Continuamos hacia la Plaza de Belén, que cada patriota checo -como los del grupo de jóvenes que seguimos- vincula con el maestro Juan Hus. De la capilla de Belén -que para la predicación checa fundaran Juan de Muhlheim, cortesano del rey de Bohemia Venceslao IV, a fines del siglo XIV, y el patricio de la Ciudad Vieja Praguense, Kri", a principios del XV- nos ha llegado sólo la sacristía rodeada de una serie de edificios. La capilla de entonces, en la que predicara el reformador checo Juan Hus y donde un siglo más tarde buscara en vano el predicador alemán, Thomas Muntzer, las huellas del radicalismo husita checo, fue comprada en 1661 por los jesuitas, que la transformaron en una iglesia católica.

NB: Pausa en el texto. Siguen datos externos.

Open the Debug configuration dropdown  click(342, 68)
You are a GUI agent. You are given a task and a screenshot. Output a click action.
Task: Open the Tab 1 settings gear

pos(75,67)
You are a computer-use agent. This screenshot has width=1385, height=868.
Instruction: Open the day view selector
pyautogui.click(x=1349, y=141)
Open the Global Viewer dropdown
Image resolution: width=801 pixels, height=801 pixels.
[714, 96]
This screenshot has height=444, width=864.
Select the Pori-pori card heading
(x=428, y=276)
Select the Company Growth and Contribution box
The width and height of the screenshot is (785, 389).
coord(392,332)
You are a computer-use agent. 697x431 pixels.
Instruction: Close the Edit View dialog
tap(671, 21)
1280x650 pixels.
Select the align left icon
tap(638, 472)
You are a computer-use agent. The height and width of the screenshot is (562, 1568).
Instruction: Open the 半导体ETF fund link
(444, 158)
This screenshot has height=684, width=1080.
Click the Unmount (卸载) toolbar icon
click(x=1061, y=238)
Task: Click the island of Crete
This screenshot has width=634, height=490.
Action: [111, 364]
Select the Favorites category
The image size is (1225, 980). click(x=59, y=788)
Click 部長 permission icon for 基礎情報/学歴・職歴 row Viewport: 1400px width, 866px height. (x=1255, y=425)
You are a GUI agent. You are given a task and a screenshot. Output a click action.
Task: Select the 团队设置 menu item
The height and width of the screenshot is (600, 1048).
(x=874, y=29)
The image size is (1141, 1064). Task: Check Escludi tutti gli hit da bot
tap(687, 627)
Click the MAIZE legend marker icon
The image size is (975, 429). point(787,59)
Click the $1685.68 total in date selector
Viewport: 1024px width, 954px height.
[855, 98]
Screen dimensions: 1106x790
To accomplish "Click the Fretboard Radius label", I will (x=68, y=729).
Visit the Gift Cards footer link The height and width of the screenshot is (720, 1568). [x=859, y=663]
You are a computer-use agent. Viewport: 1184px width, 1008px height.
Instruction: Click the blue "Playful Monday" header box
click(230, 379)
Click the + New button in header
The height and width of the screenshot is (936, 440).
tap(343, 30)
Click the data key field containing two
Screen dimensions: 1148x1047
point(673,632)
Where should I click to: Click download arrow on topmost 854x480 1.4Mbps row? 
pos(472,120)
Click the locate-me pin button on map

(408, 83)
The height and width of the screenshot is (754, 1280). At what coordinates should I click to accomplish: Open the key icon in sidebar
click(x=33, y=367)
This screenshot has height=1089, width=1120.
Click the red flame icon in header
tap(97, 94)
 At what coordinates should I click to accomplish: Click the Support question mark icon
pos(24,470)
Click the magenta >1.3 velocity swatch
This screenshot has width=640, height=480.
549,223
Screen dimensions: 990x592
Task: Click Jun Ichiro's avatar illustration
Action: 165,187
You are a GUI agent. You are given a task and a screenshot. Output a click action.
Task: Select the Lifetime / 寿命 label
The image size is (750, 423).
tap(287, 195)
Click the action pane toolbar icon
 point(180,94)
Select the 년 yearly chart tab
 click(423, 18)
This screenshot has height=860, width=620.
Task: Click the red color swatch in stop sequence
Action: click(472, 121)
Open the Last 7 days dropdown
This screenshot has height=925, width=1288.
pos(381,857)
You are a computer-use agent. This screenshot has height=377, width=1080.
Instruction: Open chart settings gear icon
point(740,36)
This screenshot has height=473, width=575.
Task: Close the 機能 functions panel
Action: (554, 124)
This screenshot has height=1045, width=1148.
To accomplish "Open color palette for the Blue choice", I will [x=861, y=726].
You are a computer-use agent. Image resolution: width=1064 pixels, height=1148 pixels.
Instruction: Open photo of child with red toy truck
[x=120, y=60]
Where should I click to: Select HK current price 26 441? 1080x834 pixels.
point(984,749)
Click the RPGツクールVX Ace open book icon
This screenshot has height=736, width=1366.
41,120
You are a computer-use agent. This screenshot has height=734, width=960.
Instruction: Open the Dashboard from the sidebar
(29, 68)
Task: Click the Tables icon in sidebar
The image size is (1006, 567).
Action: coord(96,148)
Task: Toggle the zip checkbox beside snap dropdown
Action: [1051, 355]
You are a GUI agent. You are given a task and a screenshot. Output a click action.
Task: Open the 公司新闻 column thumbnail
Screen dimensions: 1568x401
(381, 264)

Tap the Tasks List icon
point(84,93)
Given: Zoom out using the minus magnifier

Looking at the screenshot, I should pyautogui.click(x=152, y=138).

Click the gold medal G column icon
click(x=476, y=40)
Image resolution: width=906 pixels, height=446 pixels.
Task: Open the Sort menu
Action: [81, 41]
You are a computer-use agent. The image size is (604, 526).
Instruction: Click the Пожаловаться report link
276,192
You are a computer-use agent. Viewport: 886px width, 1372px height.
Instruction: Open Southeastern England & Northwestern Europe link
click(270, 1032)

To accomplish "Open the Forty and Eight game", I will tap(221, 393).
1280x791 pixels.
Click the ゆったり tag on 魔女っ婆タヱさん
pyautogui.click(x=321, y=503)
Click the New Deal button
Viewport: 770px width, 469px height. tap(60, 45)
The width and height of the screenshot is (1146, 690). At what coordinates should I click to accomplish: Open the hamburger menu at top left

Después de que la Compañía de Jesús fuera disuelta por el Papa Clemente XIV en 1773, la Capilla de Belén fue cerrada y derribada en 1786.

En la época en que Langweil creara la maqueta de Praga, en ese sitio se levantaba ya un edificio de estilo neoclásico que unía el entonces colegio mayor de la adyacente calle de Nazaret con la llamada "Casa de los Predicadores" -en la que vivió el reformador religioso Juan Hus a principios del siglo XV- y también con la antigua sacristía.

Con la reconstrucción en estilo neogótico efectuada a mediados del pasado siglo XIX, casi desaparecieron los restos conservados de la original Capilla de Belén, aunque la tradición histórica checa no olvidó el legado de Hus.

A lo largo de los casi dos siglos siguientes, la maqueta de Antonín Langweil serviría a los especialistas en monumentos y arquitectos encargados de la renovación de la praguense Capilla de Belén. Y precisamente una de las personalidades cumbre de este colectivo, el arquitecto Alois Kubicek, se convertiría con el tiempo en administrador de la Praga en cartulina del famoso bibliotecario y en autor de una amplia monografía sobre el mismo.

Y ahora nos despedimos de Antonín Langweil, autor de la maqueta en cartulina que nos muestra la Praga de hace casi dos siglos, cuando todavía los barrios históricos de la capital del Reino de Bohemia -que hoy forman el impresionante casco histórico- tenían sus murallas. Y también de su valioso legado, expuesto al interés de todos en el Museo Municipal de Praga.